Der Prozess wird als Humifizierung bezeichnet und die im Boden enthaltenen Huminstoffe geben ihm seine charakteristische dunkle Farbe. Co2 wird gebunden und Humus entsteht. Weltweit ist im Boden viermal mehr Kohlendioxid gespeichert als in der oberirdischen Vegetation und zweimal mehr Kohlendioxid als in der Luft. Unmissverständlich wird deutlich, dass der Schutz der Ressourcen – Fläche und Boden – und ihrer biologischen Vielfalt nötig ist, um langfristig unseren Wohlstand zu sichern. Doch Flächenfraß und Bodenversiegelung schreiten in Deutschland ungebrochen fort. In Dossenheim ist der Augustenbühl eine solch hochwertige, aber bedrohte Fläche, für dessen Schutz wir uns als BUND Dossenheim gemeinsam mit dem Augustenbühl e.V. einsetzen.

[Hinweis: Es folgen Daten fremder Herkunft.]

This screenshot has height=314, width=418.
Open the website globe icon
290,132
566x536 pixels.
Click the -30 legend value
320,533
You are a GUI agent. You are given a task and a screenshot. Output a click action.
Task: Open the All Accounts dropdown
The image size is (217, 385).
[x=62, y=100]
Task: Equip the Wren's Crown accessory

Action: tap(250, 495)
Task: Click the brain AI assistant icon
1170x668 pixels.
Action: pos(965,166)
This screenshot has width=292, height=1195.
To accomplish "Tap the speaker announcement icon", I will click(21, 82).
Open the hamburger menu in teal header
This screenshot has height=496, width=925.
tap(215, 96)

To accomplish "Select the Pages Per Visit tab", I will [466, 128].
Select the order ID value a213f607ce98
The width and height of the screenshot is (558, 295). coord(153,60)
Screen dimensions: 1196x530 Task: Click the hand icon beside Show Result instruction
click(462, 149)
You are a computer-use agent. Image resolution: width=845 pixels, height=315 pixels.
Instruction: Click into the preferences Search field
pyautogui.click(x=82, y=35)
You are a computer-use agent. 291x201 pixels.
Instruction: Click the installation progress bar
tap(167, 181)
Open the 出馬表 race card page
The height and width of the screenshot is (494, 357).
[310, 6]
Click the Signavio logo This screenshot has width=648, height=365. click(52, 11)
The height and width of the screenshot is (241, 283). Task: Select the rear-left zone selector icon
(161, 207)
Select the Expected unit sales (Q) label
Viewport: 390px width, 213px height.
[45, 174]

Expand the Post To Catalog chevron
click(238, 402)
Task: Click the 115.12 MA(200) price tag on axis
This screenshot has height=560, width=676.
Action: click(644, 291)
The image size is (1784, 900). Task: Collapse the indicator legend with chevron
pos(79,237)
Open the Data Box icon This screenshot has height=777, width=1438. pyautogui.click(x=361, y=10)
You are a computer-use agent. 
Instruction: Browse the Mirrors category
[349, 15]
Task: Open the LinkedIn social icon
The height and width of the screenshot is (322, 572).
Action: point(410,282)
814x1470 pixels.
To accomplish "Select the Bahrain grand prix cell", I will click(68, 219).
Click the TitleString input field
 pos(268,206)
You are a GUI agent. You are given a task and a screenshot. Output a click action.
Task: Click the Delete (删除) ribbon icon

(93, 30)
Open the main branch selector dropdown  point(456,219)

Der Augustenbühl - eine hochwertige, bedrohte Fläche in Dossenheim
Wer mit den Ausstellungsinhalten im Kopf in Dossenheim durch den Augustenbühl spaziert, für den hat sich unweigerlich der Blick auf das Gebiet geschärft. Seine ökologische Hochwertigkeit sieht man dem Gebiet mit seinem großen Altbaumbestand, dem hohen Strukturreichtum und den vielen extensiv bewirtschafteten Flächen sofort an. Verändert hat sich aber der Blick auf die Details: Man stellt sich die Frage, wie viele und welche Kleinstlebewesen im Boden der 11,5 ha Freifläche enthalten sind und wie viel Co2 in der Humusschicht gespeichert wird. Wie umfassend ist die Mykorrhiza, also die Symbiose zwischen Pilzen und Bäumen, über die Nährstoffe und Wasser ausgetauscht werden?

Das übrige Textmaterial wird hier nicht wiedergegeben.